Franklin's X-Ray Crystallography Experiments
Regular substances like crystals diffract X-rays in characteristic patterns according to their physical structure. The X-ray photograph at right shows the diffraction pattern of a crystallized DNA molecule. The cross pattern in the middle is characteristic of a helical molecule with regular repeats; the broad bands at top and bottom give an indication of the periodicity of the repeats.
Rosalind Franklin
(1920-1958), who made the photograph, worked as a post-doctoral
researcher in the lab of Maurice
Wilkins,
and approached the structure of DNA as a physical problem in
crystalline
structure. Opinion and evidence vary as to how she interpreted her
evidence
in the context of the biological problem of gene structure. Wilkins
showed the photograph
to Watson, who immediately realized its implications. Watson, Crick,
& Wilkins
subsequently received the Nobel Prize in 1962 for solving the structure
of DNA. By the time of the award, Franklin was dead: the Nobel
is
not awarded posthumously, nor to more than three persons.

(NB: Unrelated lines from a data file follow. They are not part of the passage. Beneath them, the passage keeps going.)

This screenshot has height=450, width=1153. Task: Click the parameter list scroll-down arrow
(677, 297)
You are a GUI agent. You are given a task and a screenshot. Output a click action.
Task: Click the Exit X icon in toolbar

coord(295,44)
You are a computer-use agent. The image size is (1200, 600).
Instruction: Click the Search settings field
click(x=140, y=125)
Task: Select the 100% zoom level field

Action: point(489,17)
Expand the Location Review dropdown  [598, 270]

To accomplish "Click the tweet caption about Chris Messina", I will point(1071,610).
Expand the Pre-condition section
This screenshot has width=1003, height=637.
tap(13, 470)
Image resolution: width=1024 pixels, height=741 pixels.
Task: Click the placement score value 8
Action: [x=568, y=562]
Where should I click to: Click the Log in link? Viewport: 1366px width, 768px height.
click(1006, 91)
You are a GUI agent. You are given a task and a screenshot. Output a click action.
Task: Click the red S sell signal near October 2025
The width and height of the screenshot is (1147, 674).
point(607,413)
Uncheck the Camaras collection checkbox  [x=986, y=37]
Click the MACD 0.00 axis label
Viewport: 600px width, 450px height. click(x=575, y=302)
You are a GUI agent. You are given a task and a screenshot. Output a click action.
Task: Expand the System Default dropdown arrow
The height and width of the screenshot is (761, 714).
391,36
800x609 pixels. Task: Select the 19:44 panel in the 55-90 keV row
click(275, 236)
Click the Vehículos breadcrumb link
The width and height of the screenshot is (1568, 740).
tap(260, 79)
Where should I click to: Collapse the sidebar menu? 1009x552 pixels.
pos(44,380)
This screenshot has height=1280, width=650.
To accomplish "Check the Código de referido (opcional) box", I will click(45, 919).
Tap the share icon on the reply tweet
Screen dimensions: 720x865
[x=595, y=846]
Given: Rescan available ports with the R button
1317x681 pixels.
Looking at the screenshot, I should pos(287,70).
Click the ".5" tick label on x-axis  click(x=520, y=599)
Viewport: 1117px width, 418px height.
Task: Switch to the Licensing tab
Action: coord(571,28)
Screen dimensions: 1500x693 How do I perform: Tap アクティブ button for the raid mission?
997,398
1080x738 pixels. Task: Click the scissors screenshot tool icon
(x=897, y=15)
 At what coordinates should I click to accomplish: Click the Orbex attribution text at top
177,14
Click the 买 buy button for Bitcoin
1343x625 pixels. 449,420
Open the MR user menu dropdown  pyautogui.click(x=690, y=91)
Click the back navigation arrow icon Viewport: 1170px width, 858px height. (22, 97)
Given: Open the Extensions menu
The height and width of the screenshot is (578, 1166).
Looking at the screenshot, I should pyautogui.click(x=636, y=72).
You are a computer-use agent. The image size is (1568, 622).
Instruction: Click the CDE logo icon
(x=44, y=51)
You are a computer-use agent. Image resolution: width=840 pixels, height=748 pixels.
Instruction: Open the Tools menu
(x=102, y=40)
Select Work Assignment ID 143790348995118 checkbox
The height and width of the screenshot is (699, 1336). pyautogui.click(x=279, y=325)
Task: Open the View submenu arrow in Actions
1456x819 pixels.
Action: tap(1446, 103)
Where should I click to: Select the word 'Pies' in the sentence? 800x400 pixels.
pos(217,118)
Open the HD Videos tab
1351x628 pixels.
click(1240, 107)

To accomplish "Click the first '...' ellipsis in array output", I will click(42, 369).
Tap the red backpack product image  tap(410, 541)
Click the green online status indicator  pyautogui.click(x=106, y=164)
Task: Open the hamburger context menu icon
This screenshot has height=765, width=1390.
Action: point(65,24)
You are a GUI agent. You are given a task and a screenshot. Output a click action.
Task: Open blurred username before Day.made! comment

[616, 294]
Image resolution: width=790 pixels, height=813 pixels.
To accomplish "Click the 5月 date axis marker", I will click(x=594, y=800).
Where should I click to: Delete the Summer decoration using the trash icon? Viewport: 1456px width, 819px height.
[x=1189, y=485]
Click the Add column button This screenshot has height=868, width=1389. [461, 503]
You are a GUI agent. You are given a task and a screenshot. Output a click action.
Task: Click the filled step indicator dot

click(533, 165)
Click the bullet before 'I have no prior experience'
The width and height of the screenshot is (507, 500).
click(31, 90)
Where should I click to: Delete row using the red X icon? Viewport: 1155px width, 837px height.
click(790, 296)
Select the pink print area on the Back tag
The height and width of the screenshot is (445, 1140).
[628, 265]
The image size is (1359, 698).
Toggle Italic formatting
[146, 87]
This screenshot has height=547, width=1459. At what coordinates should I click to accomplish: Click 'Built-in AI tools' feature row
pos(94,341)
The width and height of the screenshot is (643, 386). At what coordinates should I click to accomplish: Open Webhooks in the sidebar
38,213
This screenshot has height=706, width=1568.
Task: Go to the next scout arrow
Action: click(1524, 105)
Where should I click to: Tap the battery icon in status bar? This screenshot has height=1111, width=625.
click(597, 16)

Watson's autobiographic account of the discovery of "The Double Helix" (1968) paints an
unflattering personal picture of Franklin, which was widely criticized
as inaccurate and sexist. Anne
Sayre's biography, "Rosalind Franklin
and DNA" (1975) discusses the challenges faced by women in
science. Watson and Crick repeatedly acknowledged that
they could not
have solved the structure without Franklin's evidence.